* [EXERCISE MATERIALS]:
* * *

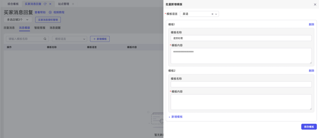
Task: Focus the 模板2 模板名称 input field
Action: (x=241, y=84)
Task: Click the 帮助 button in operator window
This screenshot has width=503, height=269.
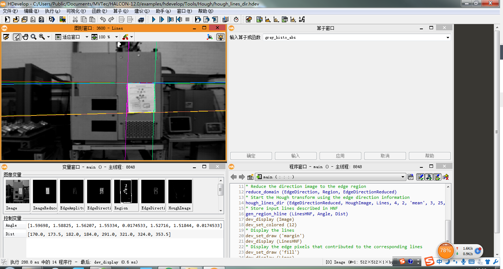Action: click(x=429, y=156)
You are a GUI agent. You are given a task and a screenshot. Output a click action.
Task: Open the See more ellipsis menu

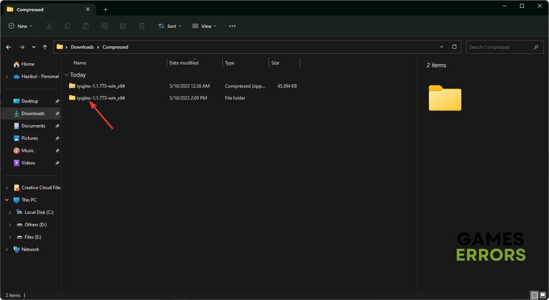point(232,26)
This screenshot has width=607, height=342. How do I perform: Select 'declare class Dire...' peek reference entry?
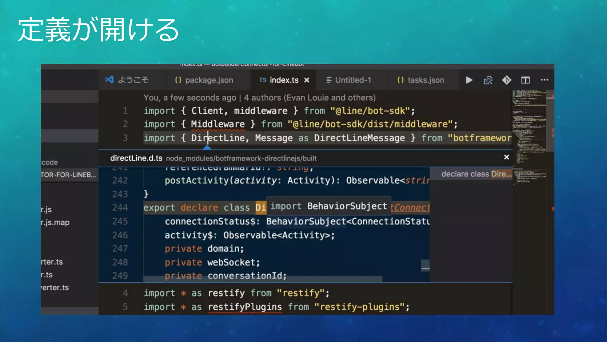pyautogui.click(x=476, y=174)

* * *

Render every line of the listing above as a JSON list of strings, one string per line. Omit blank lines and leave the pictures out.

[
  "Task: Focus the 模板2 模板名称 input field",
  "Action: (x=241, y=84)",
  "Task: Click the 帮助 button in operator window",
  "This screenshot has width=503, height=269.",
  "Action: click(x=429, y=156)",
  "You are a GUI agent. You are given a task and a screenshot. Output a click action.",
  "Task: Open the See more ellipsis menu",
  "point(232,26)",
  "This screenshot has width=607, height=342. How do I perform: Select 'declare class Dire...' peek reference entry?",
  "pyautogui.click(x=476, y=174)"
]